## INPUT
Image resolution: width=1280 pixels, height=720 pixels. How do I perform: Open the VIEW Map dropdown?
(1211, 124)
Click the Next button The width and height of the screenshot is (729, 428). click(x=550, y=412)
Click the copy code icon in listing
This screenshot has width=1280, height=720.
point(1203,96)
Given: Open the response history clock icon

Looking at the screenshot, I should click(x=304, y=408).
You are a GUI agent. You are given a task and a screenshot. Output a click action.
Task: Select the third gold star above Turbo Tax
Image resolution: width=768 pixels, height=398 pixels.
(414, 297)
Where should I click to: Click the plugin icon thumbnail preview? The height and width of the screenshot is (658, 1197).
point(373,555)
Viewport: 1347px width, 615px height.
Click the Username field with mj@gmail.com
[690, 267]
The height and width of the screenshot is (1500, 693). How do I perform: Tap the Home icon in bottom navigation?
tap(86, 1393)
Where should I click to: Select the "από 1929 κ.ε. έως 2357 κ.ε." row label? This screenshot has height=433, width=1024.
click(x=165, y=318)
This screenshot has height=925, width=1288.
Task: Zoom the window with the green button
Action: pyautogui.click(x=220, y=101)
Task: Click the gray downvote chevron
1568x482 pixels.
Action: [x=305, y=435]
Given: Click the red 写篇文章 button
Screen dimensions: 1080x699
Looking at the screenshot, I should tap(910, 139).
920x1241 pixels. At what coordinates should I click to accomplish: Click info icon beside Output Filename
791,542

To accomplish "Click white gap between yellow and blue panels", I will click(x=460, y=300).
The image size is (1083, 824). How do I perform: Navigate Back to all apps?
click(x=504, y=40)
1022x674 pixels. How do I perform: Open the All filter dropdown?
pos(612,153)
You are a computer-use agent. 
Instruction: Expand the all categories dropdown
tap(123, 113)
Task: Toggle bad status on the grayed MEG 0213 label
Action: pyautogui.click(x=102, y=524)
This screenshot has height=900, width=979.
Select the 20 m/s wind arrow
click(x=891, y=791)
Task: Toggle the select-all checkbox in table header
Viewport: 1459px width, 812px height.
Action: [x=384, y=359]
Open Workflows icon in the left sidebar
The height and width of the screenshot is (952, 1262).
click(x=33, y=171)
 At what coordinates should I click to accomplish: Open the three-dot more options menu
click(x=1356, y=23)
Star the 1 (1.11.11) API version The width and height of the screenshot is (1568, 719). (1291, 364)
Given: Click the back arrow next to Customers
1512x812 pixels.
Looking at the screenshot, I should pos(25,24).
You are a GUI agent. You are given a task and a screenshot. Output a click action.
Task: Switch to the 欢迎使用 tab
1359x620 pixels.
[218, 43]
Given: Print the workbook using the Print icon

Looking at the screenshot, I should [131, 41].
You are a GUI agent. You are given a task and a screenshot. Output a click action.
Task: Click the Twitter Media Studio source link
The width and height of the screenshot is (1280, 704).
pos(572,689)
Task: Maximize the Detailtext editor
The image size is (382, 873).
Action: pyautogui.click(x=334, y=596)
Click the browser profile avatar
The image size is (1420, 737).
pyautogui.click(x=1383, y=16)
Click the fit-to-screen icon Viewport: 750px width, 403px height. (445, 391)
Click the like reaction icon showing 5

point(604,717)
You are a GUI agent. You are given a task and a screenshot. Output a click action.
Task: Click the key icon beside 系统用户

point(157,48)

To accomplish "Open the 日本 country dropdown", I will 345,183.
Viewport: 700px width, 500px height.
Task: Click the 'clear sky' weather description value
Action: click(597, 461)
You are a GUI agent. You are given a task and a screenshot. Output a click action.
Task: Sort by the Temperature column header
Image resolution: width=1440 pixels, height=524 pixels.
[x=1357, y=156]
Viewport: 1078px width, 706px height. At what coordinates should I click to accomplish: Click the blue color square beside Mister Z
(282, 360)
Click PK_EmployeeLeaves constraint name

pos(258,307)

## PROBLEM DESCRIPTION
Wherever the word "header" appears in the listing above, copy the whole line.

## EXERCISE ANSWER
Task: Toggle the select-all checkbox in table header
Task: Sort by the Temperature column header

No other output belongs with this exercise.